* _Directions_
A - Copy the passage of the article on Google's AI work from "Building systems that" to "reaching the solution.".
B - Decide whether each statement agrees with the article on Google's AI work, answering yes or no and quoting the words that settle it: (i) PaLM has 540 billion parameters. (ii) LaMDA is trained on source code. (iii) MaxViT has higher computational costs than other models.
C - Render this sentence from the article on Google's AI work in Spanish: "Multi-step reasoning is one of the biggest challenges in AI."

::: Excerpt :::

#NewsBytesExplainer: Tracing Google's progress in AI and ML so far
The world is going gaga over ChatGPT and its potential. Many see it as the end of Google's dominance in search. To further the company's consternation, Microsoft recently announced its plan to introduce ChatGPT into Bing search and Azure Cloud Service. To allay the fears of investors, Google has released a blog post explaining its research and development in AI and machine learning (ML).
The company is working on LaMDA
Most discussions about AI are now centered around language models. The ability of large language models to generate "coherent, contextual, and natural-sounding responses" and perform wide-ranging tasks such as creating content, writing codes, and answering complicated questions has caught everyone by surprise. Google is working on its allegedly 'sentient' machine-learning language model LaMDA, which is trained on dialogues.
Google is focusing on making LaMDA's responses safe and grounded
With LaMDA, the company is exploring how language models can be used for safe and high-quality dialogue for multi-turn conversations. ChatGPT has showcased its ability to weave multi-turn conversations with ease. However, it tends to wander into dangerous territory with some of its answers. In this regard, Google emphasizing safe and grounded responses might help the company in the AI race.
PaLM is a 540-billion parameter language model
Another language model Google is working on is PaLM (Pathways Language Model), a 540-billion parameter language model built on the company's Pathways software infrastructure. Per Google, the work on PaLM has demonstrated how large language models trained on "large amounts of multi-lingual data and source code" can perform a variety of tasks despite not being trained to specifically perform those tasks.
Building systems that can perform multi-step reasoning is a challenge
Multi-step reasoning is one of the biggest challenges in AI. Making AI systems break down complex problems into smaller tasks and then combine solutions to those to address the larger problem is not as easy as it sounds. Google is working on 'Chain of Thought prompting' wherein the language model is encouraged to show the steps in reaching the solution.
'Chain of Thought prompting' helps find answers to complex problems
According to Google, 'Chain of Thought prompting' would help language models to generate "more structured, organized and accurate responses." The company believes that models are more likely to find the correct answer to complex problems that require multiple steps of reasoning with this approach. This will be particularly beneficial in solving complex mathematical and scientific problems.
Google applied transformer architecture in computer vision
Computer vision is a fast-evolving sphere of AI. It focuses on replicating the complexities of the human vision system and enabling computers to identify and process objects in a similar way. Google's major contribution to this field so far has been setting the trend of applying transformer architecture instead of convolutional neural networks to computer visions.
Google's MaxViT model combines both local and non-local information
Google has been working on several computer vision models. The MaxViT (Multi-Axis Vision Transformer) combines both local and non-local information of a vision model. This approach has proven to be better than other models on the ImageNet-1k (the primary dataset for pertaining models for computer vision tasks) classification tasks and other object detection tasks with much lower computational costs.

::: Supplied information :::

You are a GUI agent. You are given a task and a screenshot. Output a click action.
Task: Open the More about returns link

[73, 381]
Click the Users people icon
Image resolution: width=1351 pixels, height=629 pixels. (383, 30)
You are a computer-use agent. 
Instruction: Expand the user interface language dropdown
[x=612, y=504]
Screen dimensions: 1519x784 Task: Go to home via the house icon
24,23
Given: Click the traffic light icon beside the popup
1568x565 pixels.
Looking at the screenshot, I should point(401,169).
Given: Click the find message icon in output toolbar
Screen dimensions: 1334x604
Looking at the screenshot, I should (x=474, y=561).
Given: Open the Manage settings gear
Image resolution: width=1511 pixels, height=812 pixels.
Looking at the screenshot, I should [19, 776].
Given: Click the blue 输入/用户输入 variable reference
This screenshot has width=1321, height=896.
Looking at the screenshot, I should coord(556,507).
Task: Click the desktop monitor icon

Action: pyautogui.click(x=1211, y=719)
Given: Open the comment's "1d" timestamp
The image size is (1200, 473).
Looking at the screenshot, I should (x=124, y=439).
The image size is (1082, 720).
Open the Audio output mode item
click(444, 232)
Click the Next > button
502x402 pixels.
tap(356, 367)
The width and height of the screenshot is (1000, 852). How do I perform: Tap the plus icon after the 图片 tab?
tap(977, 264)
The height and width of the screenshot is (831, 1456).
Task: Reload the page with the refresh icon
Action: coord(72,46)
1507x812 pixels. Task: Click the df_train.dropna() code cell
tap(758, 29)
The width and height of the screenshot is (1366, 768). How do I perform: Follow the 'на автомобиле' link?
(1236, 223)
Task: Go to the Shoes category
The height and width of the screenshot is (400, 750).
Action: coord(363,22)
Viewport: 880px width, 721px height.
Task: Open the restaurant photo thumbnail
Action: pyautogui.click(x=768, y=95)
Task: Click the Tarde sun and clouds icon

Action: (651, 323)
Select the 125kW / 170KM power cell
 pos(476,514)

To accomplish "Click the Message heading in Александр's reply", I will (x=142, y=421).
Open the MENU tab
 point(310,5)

:::

* _Responses to the tasks_
A -
Building systems that can perform multi-step reasoning is a challenge
Multi-step reasoning is one of the biggest challenges in AI. Making AI systems break down complex problems into smaller tasks and then combine solutions to those to address the larger problem is not as easy as it sounds. Google is working on 'Chain of Thought prompting' wherein the language model is encouraged to show the steps in reaching the solution.

B -
(i) Yes: "a 540-billion parameter language model built on the company's Pathways software infrastructure"
(ii) No: "which is trained on dialogues"
(iii) No: "with much lower computational costs"

C - El razonamiento de varios pasos es uno de los mayores desafíos de la IA.